>> BEGIN Data to use

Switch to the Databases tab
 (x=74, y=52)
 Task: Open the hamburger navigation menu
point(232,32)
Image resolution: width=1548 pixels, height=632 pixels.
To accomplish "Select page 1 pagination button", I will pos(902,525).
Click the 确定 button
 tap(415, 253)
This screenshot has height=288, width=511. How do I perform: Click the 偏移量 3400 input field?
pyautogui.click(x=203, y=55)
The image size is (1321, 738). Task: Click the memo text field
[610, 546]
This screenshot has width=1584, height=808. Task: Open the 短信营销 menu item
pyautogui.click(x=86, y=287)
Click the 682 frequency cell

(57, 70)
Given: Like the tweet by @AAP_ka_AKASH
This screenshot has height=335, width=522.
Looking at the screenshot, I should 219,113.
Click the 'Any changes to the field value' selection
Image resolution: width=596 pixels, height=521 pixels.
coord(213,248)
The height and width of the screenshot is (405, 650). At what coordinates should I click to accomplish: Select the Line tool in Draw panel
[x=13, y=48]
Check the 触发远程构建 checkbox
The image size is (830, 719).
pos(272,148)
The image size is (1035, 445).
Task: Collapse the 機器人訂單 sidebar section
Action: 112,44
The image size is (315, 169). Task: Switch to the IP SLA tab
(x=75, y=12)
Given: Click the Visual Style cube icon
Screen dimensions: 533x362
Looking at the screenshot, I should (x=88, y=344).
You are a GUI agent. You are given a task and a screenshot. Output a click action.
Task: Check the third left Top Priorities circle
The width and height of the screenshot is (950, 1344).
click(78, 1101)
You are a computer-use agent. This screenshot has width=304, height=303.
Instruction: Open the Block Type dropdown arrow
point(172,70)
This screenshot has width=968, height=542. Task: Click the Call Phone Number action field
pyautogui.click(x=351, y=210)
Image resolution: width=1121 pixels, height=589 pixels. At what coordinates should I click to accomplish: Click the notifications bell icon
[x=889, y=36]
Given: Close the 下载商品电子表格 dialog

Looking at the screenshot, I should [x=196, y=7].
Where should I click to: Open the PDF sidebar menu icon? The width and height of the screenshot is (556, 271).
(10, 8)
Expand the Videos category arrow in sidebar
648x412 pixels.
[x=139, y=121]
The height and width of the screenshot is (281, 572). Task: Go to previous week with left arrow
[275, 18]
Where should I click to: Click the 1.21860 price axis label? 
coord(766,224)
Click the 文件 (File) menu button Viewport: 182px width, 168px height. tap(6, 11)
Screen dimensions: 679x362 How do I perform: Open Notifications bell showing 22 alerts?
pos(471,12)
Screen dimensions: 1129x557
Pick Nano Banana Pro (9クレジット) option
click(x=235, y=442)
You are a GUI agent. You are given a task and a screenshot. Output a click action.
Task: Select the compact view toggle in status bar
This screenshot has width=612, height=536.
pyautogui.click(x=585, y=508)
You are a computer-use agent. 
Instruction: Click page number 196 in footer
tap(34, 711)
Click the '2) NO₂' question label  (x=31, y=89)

>> END Data to use

▶ _Stated exercise_:
In the records, rewrite the part that opens with the line containing "This screenshot has width=968, height=542." and closes with the line containing "[x=889, y=36]", swapping "Call Phone Number" for "Send Text Message" and leaving everything else unchanged.

▶ _Final result_:
This screenshot has width=968, height=542. Task: Click the Send Text Message action field
pyautogui.click(x=351, y=210)
Image resolution: width=1121 pixels, height=589 pixels. At what coordinates should I click to accomplish: Click the notifications bell icon
[x=889, y=36]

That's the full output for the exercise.